In fact, the combination of French and British representatives in a single cabinet, itself constitutes a coalition of the most objectionable kind; as the result can only be a perpetual system of compromises. For example, one of the effects of the Union, and of the coalition of 1854, was the passage of the bill secularizing the Clergy Reserves, and abolishing all connection between church and state in Upper Canada, while leaving untouched the privileges of the Romish Church in the Lower Province. That some day, there will arise a formidable Nemesis spawned of this one-sided act, when the agitation for disendowment shall have reached the Province of Quebec, who can doubt?

In 1855 and subsequently, followed a series of struggles for office, without any great political object in view, each party or clique striving to bid higher than all the rest for popular votes, which went on amid alternate successes and reverses, until the denouement came in 1859, when neither political party could form a Ministry that should command a majority in parliament, and they were fain to coalesce en masse in favour of confederation. At one time, Mr. George Brown was defeated by Wm. Lyon Mackenzie in Halton; at another, he voted with the Tories against the Hincks ministry; again, he was a party to a proposed coalition with Sir Allan MacNab. I was myself present at Sir Allan's house in Richey's Terrace, Adelaide Street, where I was astonished to meet Mr. Brown himself in confidential discussion with Sir Allan. I recollect a member of the Lower House--I think Mr. Hillyard Cameron--hurrying in with the information that at a meeting of Conservative members which he had just left, they had chosen Mr. John A. Macdonald as their leader in place of Sir Allan, which report broke up the conference, and defeated the plans of the coalitionists. This was, I think, in 1855. Then came on the "Rep. by Pop." agitation led by the _Globe_, in 1856.[25] In 1857, the great business panic superseded all other questions.
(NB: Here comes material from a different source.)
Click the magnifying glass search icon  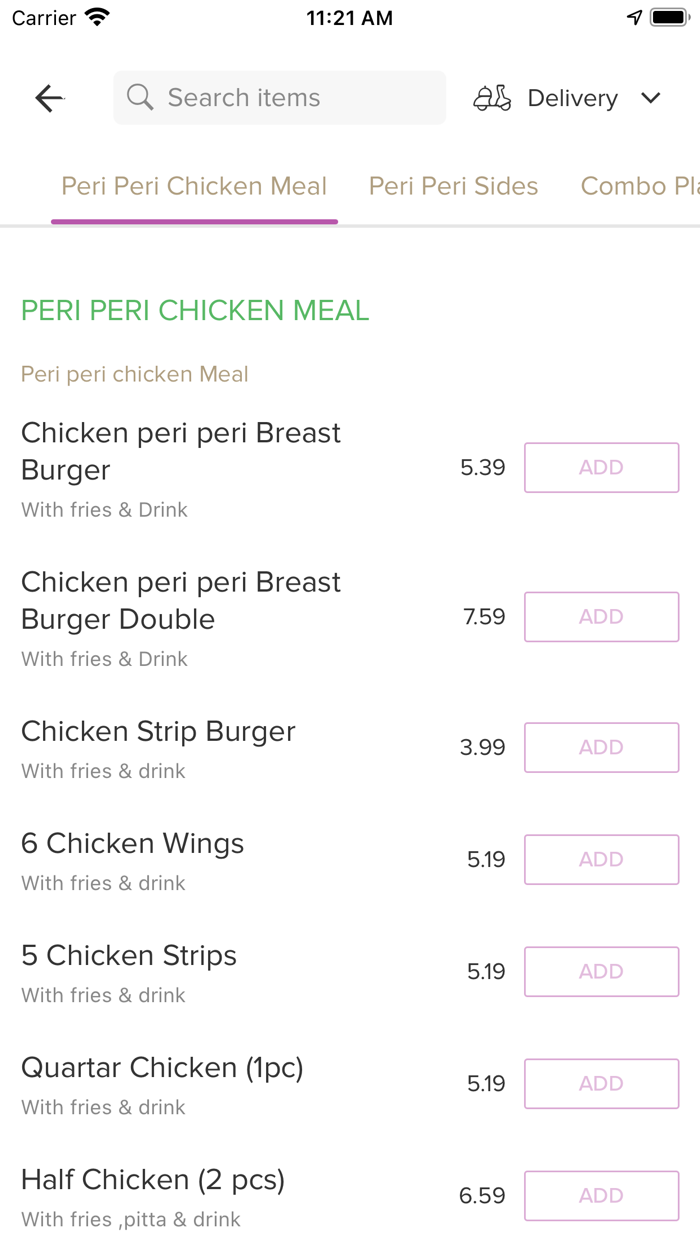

In 1858, the turn of the Reform party came, with Mr. Brown again at their head, who held power for precisely four days.

In 1858, also, the question of protection for native industry, which had been advocated by the British-American League, was taken up in parliament by the Hon. Wm. Cayley and Hon. Isaac Buchanan separately. In 1859, came Mr. Brown's and Mr. Galt's federal union resolutions, and Mr. Cayley's motion for protection once more.

All these years--from 1853 to 1860--I was in confidential communication with the leaders of the Conservative party, and after 1857 with the Upper Canadian members of the administration personally; and I am bound to bear testimony to their entire patriotism and general disinterestedness whenever the public weal was involved. I was never asked to print a line which I could not conscientiously endorse; and had I been so requested, I should assuredly have refused.

[Footnote 25: The same year occurred the elections for members of the Legislative Council. I was a member of Mr. G. W. Allan's committee, and saw many things there which disgusted me with all election tactics. Men received considerable sums of money for expenses, which it was believed never left their own pockets. Mr. Allan was in England, and sent positive instructions against any kind of bribery whatsoever, yet when he arrived here, claims were lodged against him amounting to several thousand dollars, which he was too high-minded to repudiate.]